Dopo la seconda guerra mondiale, i potentati economici e finanziari si trovavano in uno stato di debolezza perché la guerra aveva – oltre alla distruzione – dissipato molte delle loro risorse accumulate precedentemente. Esisteva la minaccia sovietica e che questa potesse prendere piede in occidente. Il modello di sviluppo occidentale nel secondo dopoguerra era espansivo sul versante del mercato domestico.

Così nel secondo dopoguerra ci siamo trovati alle prese con le élite oligarchiche di regime. Ma eravamo poco intenzionati a capirne la portata, tanto eravamo tutti liberi, il mondo avanza, la tecnologia e il progresso cambiava e migliorava la nostra vita. Quindi a chi fregava l’astruso mondo della politica? C’era da lavorare, in pochi anni ti comperavi la casa, andavi in vacanza, i figli studiavano e trovavano subito un lavoro, c’erano le cene con gli amici, gli aperitivi e la bella vita, insomma i sogni si realizzavano e la gente era davvero contenta. Molte persone della classe meno abbiente miglioravano la loro vita e la classe media aumentava in maniera vistosa. Quindi nessuno si preoccupava del futuro e di cosa accadeva a certi livelli, se stai bene di cosa devi preoccuparti?

Di recente si sono riacutizzate le disuguaglianze nelle economie occidentali e gradualmente viene smantellato il welfare statale, questo è connesso alla mutata dinamica distributiva. Dagli anni Settanta la ritrovata forza delle élite economico-finanziarie, i cambiamenti generati dall’informatica, da nuove tecnologie e i processi di globalizzazione, tutto questo ha portato il “venir meno” della coincidenza di interessi tra élite e popolazione e si è arrivati alla decadenza delle politiche che andavano a beneficio della gente.

Nello stesso periodo l’individualismo delle società odierna ha reso la persona libera dalla appartenenza preordinata di: etnia, sesso, comunità, classe e di partito. Si rompe il legame sociale, si approda alla nascita delle nuove emancipazioni e alle lotte per le libertà personali. In quel frangente le élite si sono accorte che era possibile utilizzare una nuova manovra per governare: dotare l’individuo di tante nuove libertà, facendogli credere che la nuova evoluzione risiedeva nell’acquisizione di nuove libertà individuali.

Il mondo politico e gli autori elitisti avevano analizzato e capito che la democrazia andava rallentata e anche fatta regredire, imponendosi lentamente e silenziosamente. Bisognava fermare quindi la politicizzazione delle masse, l’emergere di nuovi partiti che includevano vasti strati di cittadini, l’organizzazione dei lavoratori attraverso i sindacati. Così il governo ha iniziato a funzionare su meccanismi istituzionali che restringono la partecipazione politica della classe popolare, la massa non può e non deve sostenere una idea paternalistica di governo.
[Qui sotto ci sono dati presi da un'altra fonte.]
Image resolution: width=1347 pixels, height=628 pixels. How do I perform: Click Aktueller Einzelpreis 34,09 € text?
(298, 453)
Lentamente si è arrivati alla diffidenza nei confronti delle masse, rifiutando molti suoi progetti, e poi si è passati a dissolvere la maturazione della coscienza di classe e il suo stesso coinvolgimento politico. Insomma il popolo non deve essere troppo presente e nemmeno cosciente nell’ambito delle decisioni del governo.

L’Italia si frantumò, la popolazione smise di partecipare in modo attivo alla politica, è scomparso l’ardore e il sostegno politico, e si è arrivati alle organizzazioni moderne dei partiti e dei movimenti. Abbiamo smesso di partecipare e ci hanno convinto a farci rappresentare, così cessava definitivamente la lotta politica. Gli stessi partiti politici cessavano di nutrirsi della cosa più importante: la forza della mobilitazione politica delle masse.
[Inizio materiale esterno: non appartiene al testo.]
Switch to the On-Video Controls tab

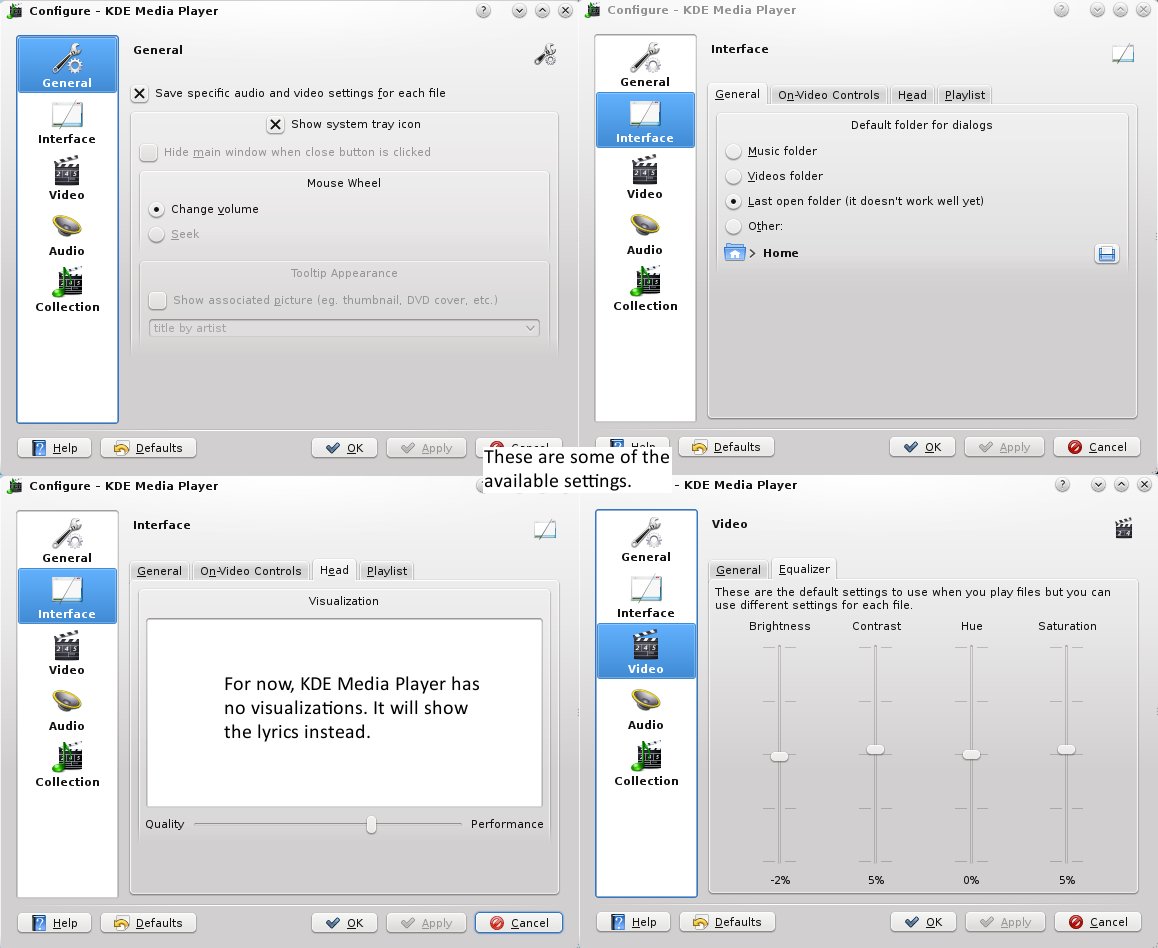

Il benessere economico e la nuova società che avanzava ora aveva altri temi di confronto e di dibattito. Tutti noi a credere di essere moderni, ah il sogno moderno, quello che ci ha fatto credere nella nuova economia e nella nuova società. Ecco quello fu il giorno in cui cessarono di esistere le nostre coscienze di classe e ideologiche.

Le rivoluzioni non erano più la mobilitazione della massa, le rivoluzioni erano diventate tecnologiche e informatiche. Un bel cambio di paradigma. Moriva la mobilitazione delle masse per giungere a un cambiamento della classe politica dominante, ci hanno fatto credere alla rivoluzione del futuro, fatta di robot, internet e social media. Alla faccia della trasformazione semantica del concetto di rivoluzione. L’ipnosi di massa fu una delle migliori operazioni riuscite nel secolo scorso (il secolo breve).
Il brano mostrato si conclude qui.